Interaction of sex steroids and their receptors with the adaptive response of bone to mechanical stimulation. In female mice, ERα activation is required for the full osteogenic response to loading, while ERβ activation inhibits it. In contrast, ERα or ERβ activation in male mice seems unimportant for an optimal response to mechanical stimulation. On the other hand, AR activation limits the mechanical sensitivity of the male skeleton, potentially through downregulation of SOST signaling. E2, 17β-estradiol; ERα, estrogen receptor-α; ERβ, estrogen receptor-β; AR, androgen receptor.

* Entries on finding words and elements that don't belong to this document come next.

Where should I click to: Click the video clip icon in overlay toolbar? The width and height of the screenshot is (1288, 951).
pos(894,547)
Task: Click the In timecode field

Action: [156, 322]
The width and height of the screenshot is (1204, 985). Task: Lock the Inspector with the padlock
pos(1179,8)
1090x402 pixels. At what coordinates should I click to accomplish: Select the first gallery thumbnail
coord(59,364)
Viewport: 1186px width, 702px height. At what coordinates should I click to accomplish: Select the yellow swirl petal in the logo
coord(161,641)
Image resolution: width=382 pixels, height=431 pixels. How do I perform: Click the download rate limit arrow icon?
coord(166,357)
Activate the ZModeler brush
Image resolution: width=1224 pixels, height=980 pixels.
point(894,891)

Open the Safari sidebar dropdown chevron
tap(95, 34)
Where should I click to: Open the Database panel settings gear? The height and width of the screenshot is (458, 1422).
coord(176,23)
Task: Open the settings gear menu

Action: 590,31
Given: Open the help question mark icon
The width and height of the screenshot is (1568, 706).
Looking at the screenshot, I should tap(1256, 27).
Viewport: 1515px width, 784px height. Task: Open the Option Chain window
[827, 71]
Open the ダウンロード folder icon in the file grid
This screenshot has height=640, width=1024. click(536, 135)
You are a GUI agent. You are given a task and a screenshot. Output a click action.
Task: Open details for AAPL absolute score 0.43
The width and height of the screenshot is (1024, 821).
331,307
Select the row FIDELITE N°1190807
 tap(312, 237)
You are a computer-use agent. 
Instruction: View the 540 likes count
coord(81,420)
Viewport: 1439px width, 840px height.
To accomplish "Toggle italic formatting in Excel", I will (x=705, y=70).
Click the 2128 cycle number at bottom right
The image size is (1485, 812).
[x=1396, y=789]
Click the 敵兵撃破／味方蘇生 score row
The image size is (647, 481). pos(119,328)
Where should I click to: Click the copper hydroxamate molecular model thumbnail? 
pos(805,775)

Citation: Journal of Endocrinology 207, 2; 10.1677/JOE-10-0209

Conclusion

GH/IGF1 action, more than sex steroid action, appears to be the primary determinant of gender differences in pubertal bone growth, which, in turn, may be influenced by sex hormones (e.g. neonatal imprinting). Beside GH/IGF1, estrogens limit periosteal bone expansion but stimulate endocortical apposition in females. In males, both androgens and estrogens stimulate periosteal bone expansion and hence cortical bone growth during puberty. However, estrogen action on male cortical bone may at least partly be explained by concomitant changes in IGF1 (Fig. 1). In contrast with its role in cortical bone growth, AR activation alone is sufficient for the development of trabecular bone mass in males (Fig. 2). Finally, sex steroids and their receptors also have an impact on the mechanical sensitivity of the male and female skeleton. AR and ERβ signaling limit the osteogenic response to mechanical loading in male and female mice respectively. ERα activation, on the other hand, stimulates bone formation in response to mechanical loading in female but not male mice (Fig. 3). Therefore, skeletal sexual dimorphism is not only determined by androgen action in males and estrogen action in females respectively but also by complex gender- and time-specific interactions between sex hormones, GH–IGF1, and mechanical loading.

Declaration of interest

The authors declare that there is no conflict of interest that could be perceived as prejudicing the impartiality of the research reported.

Funding

This review was supported by grants OT/05/53 and OT/09/035 from the Catholic University Leuven (K U Leuven) and grant G.0605.07 from the Fund for Scientific Research Flanders, Belgium (F W O-Vlaanderen).

Acknowledgements

S Boonen is a senior clinical investigator of the Fund for Scientific Research (FWO-Vlaanderen) and holder of the Leuven University Chair in Gerontology and Geriatrics. D Vanderschueren is a senior clinical investigator of the Leuven University Hospital Clinical Research Fund.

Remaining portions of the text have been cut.